Shame. It's one of those uncomfortable emotions that parents sometimes use to instill a sense of guilt -- as a behavioral shaping technique. A little shame can sometimes do that, create guilt. And a little guilt isn't a bad thing to carry inside us. It stays with us and functions as part of our internal boundary system. When joined with another valuable emotion, empathy, it can stop us from hurting others or acting out selfish behaviors that deny the needs of others.
The problem is that too much shame can do the opposite. And no one knows how much is too much for each individual child. In the short term, studies show that shame doesn't work. Shame-based parenting usually results in increased negative behaviors. And in the long-term, it can be linked to major personality disorders. Shame is such a terrible emotion to experience that it often gets buried underground and bubbles up disguised as narcissism. Shame is the underside of a narcissistic personality disorder -- you know, the people who can't even imagine that anyone else has a need or a feeling. People who appear to be "in love" with themselves and demand a lot of attention. In actuality, their behavior is a defense for deep feelings of shame and self-loathing.
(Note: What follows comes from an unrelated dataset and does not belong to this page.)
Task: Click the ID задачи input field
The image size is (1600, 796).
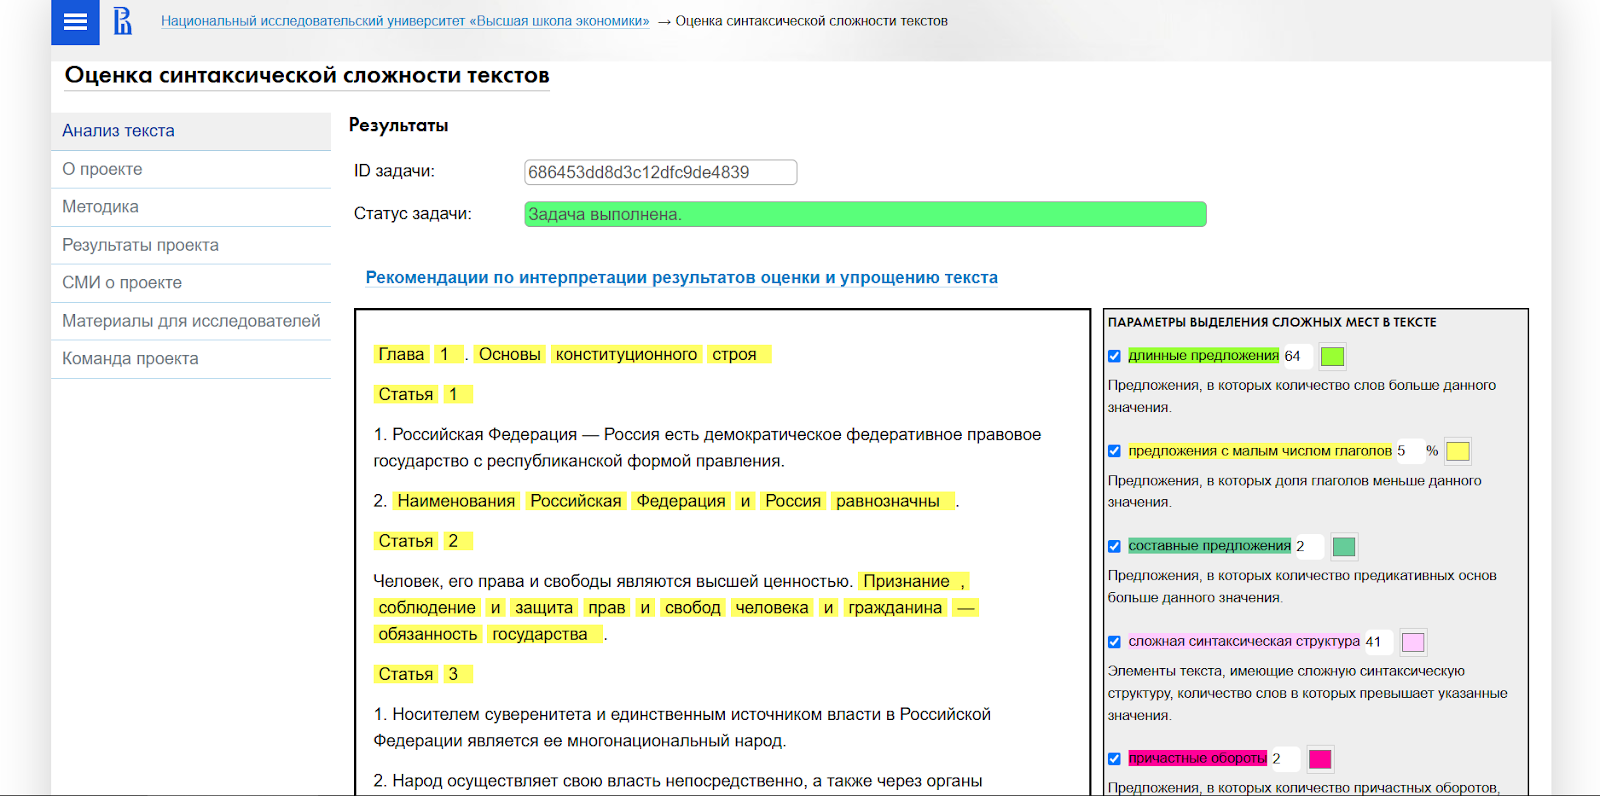Action: tap(660, 172)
So, is it ever safe to use shame as a parenting technique? My advice is no. Kids are shamed enough. Every parent unknowingly instills plenty of shame just by shooting a condemning glance or a critical word in the direction of a child. Peers instill lots of shame. Teachers with their public behavior charts instill shame. Punishment that involves additional public shame on top of private family shame can be dangerous, damaging, and have lifelong effects. My advice is always: Water what you want to grow. Do not water weeds. Praise good behavior. Give little attention to bad behavior, and your child's internal garden of emotions will flourish in a healthy way.